═════ Text block

Can I take a guess at what thirteen teams haven't played their quarterback?
You can, and as you talk, I'll dig the notebook out of my bag that has that information.
And this is purely just a guess. I'm trying to think of who I've heard this played, and therefore who wouldn't know.
If Matt had a digging sound effect.
The Jets have not played their starting quarterback. Oh no, I don't think the forty nine ers have.
You're all over the yard now.
The forty nine ers have.
Blah blah blah blah, and the forty nine ers have not.
Okay, so some two for two I want to say the Bucks have not.
I'm all over this notebook now the Diggings again, No, brock Purty did play in Week two, so the forty nine ers have not. Here we go the thirteen teams that have not played a quarterback in the preseason. Jets, Baltimore, ravens Lamar Jackson, Cleveland, Deshaun Watson was I guess Chargers, I mean, Justin Herbert's been hurt, He's coming back this week, probably played a little bit. Maybe Miami's played two has played, Dak Prescott hasn't played, Jalen Hurts, Jared Goff, Kirk Cousins, Bryce,
Baker Mayfield, Kyler Murray, Matt Stafford, Gino Smith. Those are the thirteen guys. So you've got kind of a mixed bag of old and dinged up and old and don't need it and young and could you know, could arguably use some. You know, I think you could talk about Baker Mayfield in Tampa as being a guy who could probably use as much as anybody else. He's running a brand new offense this year without Dave Canal.
Speaking of Baker Mayfield, Dave Canal has actually made a good point. I thought early this week about you know, they played their they played their quote unquote starters in the preseason at Tampa last year because they were in the middle of a quarterback competition. It was still down between Baker Mayfield and Cayl Trask until Week one, And he said that's obviously not the case here. Yeah, and
so that makes a difference too. Another question that I'm meant to ask a few minutes ago, what is at three forty five Park Avenue the NFL headquarters.
Oh yeah, that's their mailing address.
Do you send a postcard?
Now? It's just one of those things. I know. It's kind of in thirty years you kind of pick up certain things, and certain things just become shorthand, and it's really like, yeah.
When people say like or you hear like reports from the British media and they're like news today out of ten.
Downing, Yeah, exactly, it's kind of like that.
You know what's at ten Downing?
Is it the Prime Minister's House?
It's the Prime Minister's House.
Oh yeah, I'm a genius.
Or six hundred Pennsylvania Avenue, it's the.
White House, sixteen hundred Pennsylvania Avenue. See what happens when you try to get wise the confidence? Yeah, I know, un earned confident. This is the benefit of being old. You just kind of stop and look at people and say, did you mean to do that?
Oh?
I was short numb a thousand, my bad?

══════════
═════ Information given

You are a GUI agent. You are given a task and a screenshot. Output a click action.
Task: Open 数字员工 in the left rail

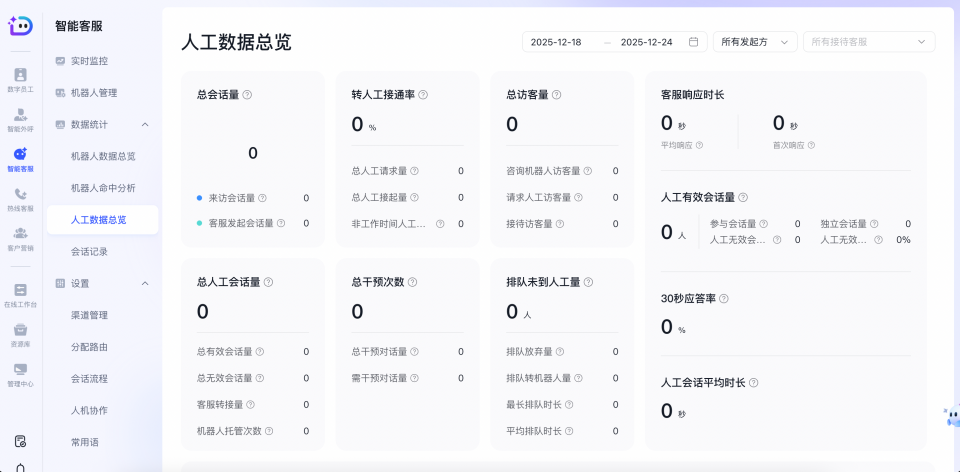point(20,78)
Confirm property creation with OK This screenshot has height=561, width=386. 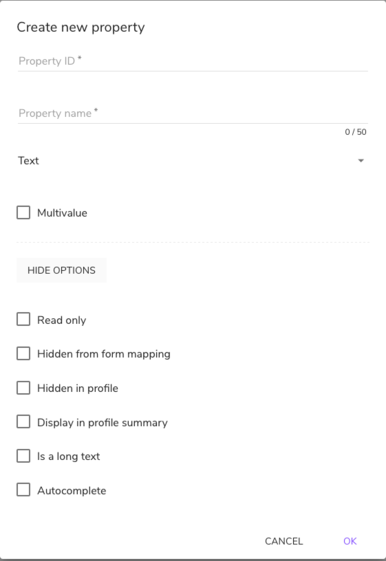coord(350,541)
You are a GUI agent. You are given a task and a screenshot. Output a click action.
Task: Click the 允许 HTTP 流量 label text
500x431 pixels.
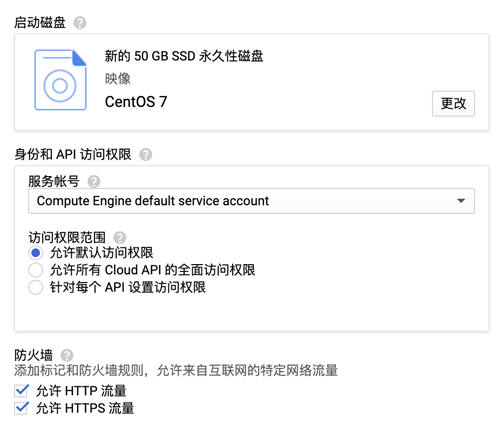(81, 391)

══════════
═════ Information given

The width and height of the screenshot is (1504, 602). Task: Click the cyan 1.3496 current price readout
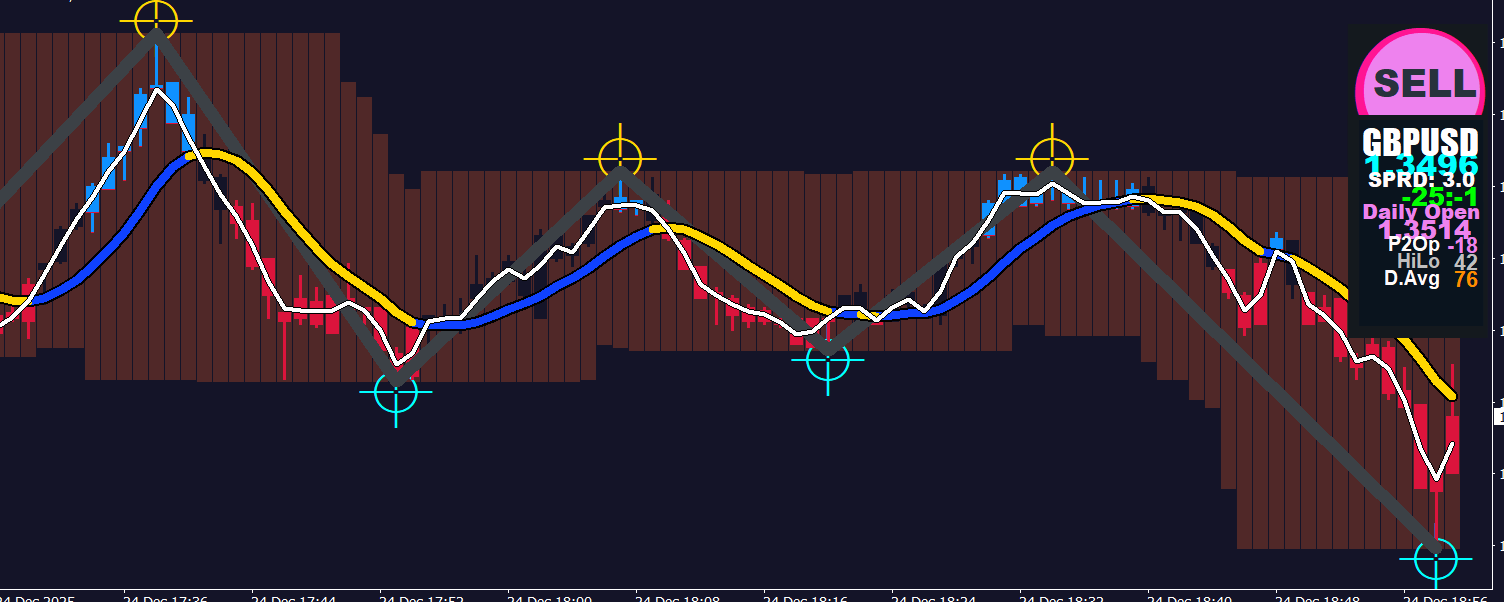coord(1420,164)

══════════
═════ Information given

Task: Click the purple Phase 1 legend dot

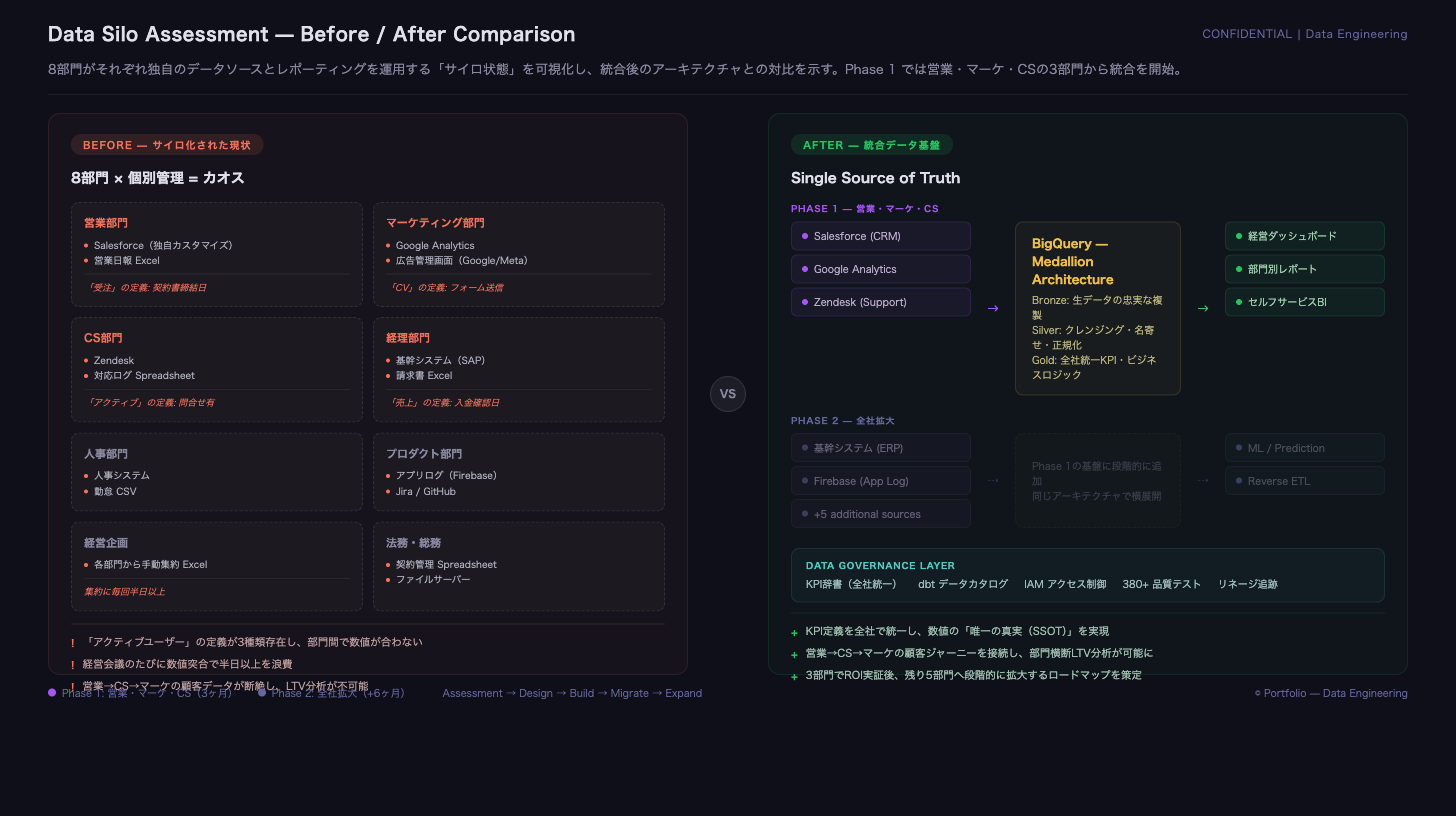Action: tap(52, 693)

══════════

**Instructions**
A) Translate this sentence from the football podcast transcript into Spanish: "He's running a brand new offense this year without Dave Canal."
B) According to the football podcast transcript, what is located at three forty five Park Avenue?
C) Reproduce the passage of the football podcast transcript between "Now? It's just" and "of like that.", inclusive.

**Task results**
A) Está dirigiendo una ofensiva completamente nueva este año sin Dave Canal.

B) The NFL headquarters.

C)
Now? It's just one of those things. I know. It's kind of in thirty years you kind of pick up certain things, and certain things just become shorthand, and it's really like, yeah.
When people say like or you hear like reports from the British media and they're like news today out of ten.
Downing, Yeah, exactly, it's kind of like that.